The Possible Downside of Crowdsourcing Your Beer Recipe

Eno Sarris, March 17, 2016

Right around the time BeerGraphs was born, I had a conversation with a brewer at a major brewery that went on to start his own brewery. We were talking about the wisdom of the masses, and to paraphrase, he didn't give a shit. "I brew for myself, I want it to taste good to me," he said, while admitting that maybe a well-trained beer taster at a competition would have some weight with him. 

I understood his point, but didn't quite agree. To me -- perhaps obviously -- the wisdom of the masses helps push the best beers to the top of the heap. And, it's possible that, especially since the untrained palate is not trained to consider too deeply the truthfulness of the beer to the style it claims to be, it's possible that the masses uncover the genius in between what has come before. 

Think of some of the best beers you've had recently, and they probably weren't true to style. Have you had a single-hop sour like Almanac's Citra Sour? How about an Imperial Red like Ninkasi's Dawn of the Red, or even Troeg's Nugget Nectar? Those are  ambers so hoppy you might want to call them Red IPAs. Maybe they can still win awards in their style by opening eyes, but the bet here is that the masses noticed their quality first. 

A recent discovery has me thinking back to that conversation. MobCraft's crowdsourced beer recipes may be old hat to many -- they really launched in 2014 -- but I'd never seen them before.

Take a look. At first glance, the recipes look super yummy. A milk stout, a raspberry sour, a hoppy lager -- those dominate the current month and I would crush those beers. The Cherry Kolsch? That made me look back on the rest and realize there's a real trend. These beers all look pretty sweet. 

Open up your brewery to the masses and you will probably make sweet beer. Especially since the trend in IPAs is currently to add a fruit taste to it, or to make it grassy and fruity and hazy. Or just make everything sweeter, that's a trend Bryan Roth spotted. I love dark berry sours, but there's also something to be said for the classic Oude Geuze. Remember when IPAs were more bitter? 

I'm not Get Off My Lawning. I'm merely pointing out that, by definition, you won't get a unique twist on beer at MobCraft. You'll get a common denominator, and if you are feeling prickly, you can call it the lowest common denominator. There's certainly a lot of sweet beers on the website right now.

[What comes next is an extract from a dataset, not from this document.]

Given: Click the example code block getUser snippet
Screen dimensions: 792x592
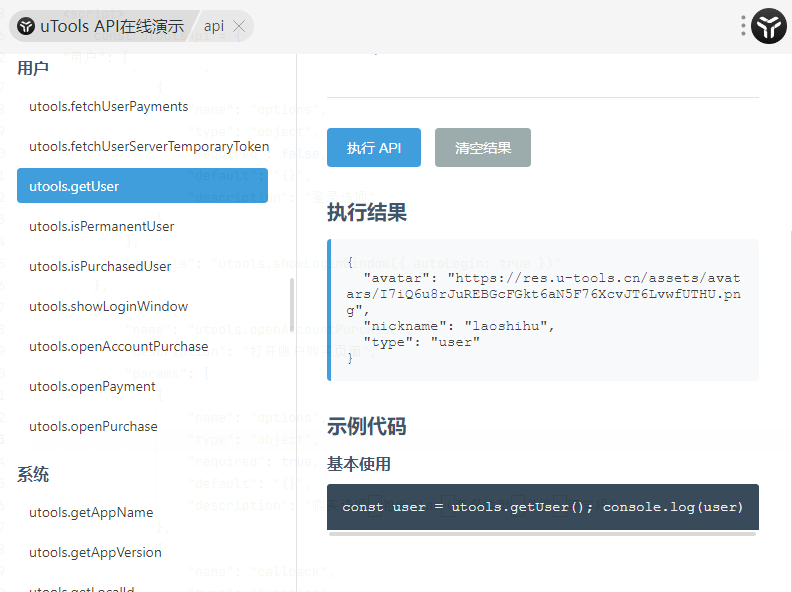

You won't get that trademark Russian River complex sour or bright pale taste that Vinnie Cilurzo created. You won't get Alex Tweet's crushable easy-drinkers with a punch from Fieldwork. You won't get that Tree House grass and fruit. You'll get Vinny's and Alec's and Bob's favorite beers. 

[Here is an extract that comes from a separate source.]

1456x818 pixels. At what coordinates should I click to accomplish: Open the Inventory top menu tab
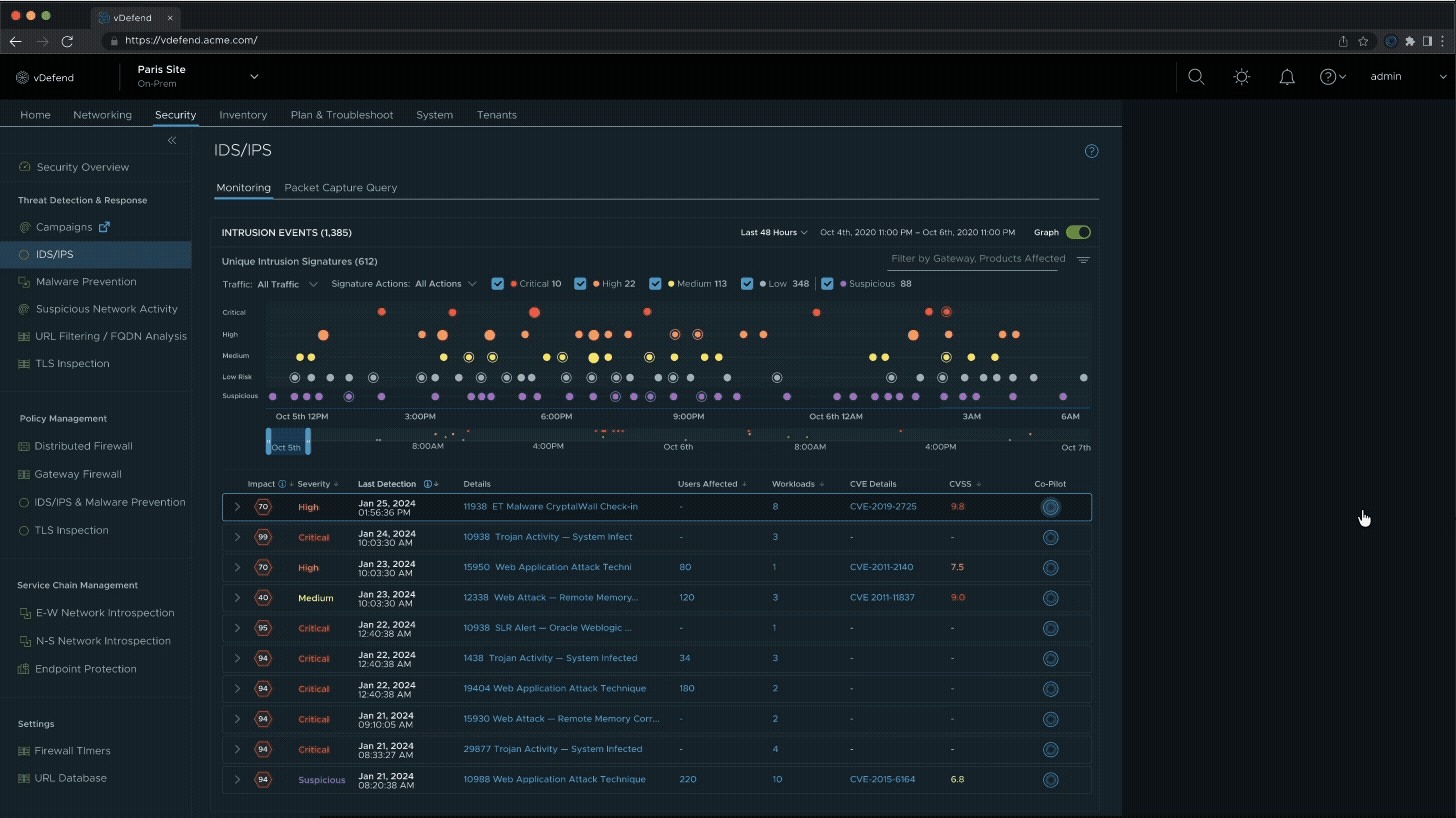[243, 115]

Seen in the light of the recent backlash against the trolltastic Online Beer Critic, this is also interesting. Would doing this mean fewer ugly comments on social media? Fewer harsh online forum posts? Less nastiness? The crowd created these, they should like them!  

Oh no, probably not. 

The reality is that you can't please everyone. That's a reality no matter what your art entails. There are probably great MobCraft beers, but as a brand, it may fail to create the unique appeal that brings us back to our favorite breweries time and time again. Maybe that's fine -- its non-brand IS its brand. And brewers change seats like it's going out of style anyway, so maybe chasing that unique taste is like chasing a fart in the wind. 

But my favorite breweries? You can spot them without the can or bottle. Some of them you can even smell.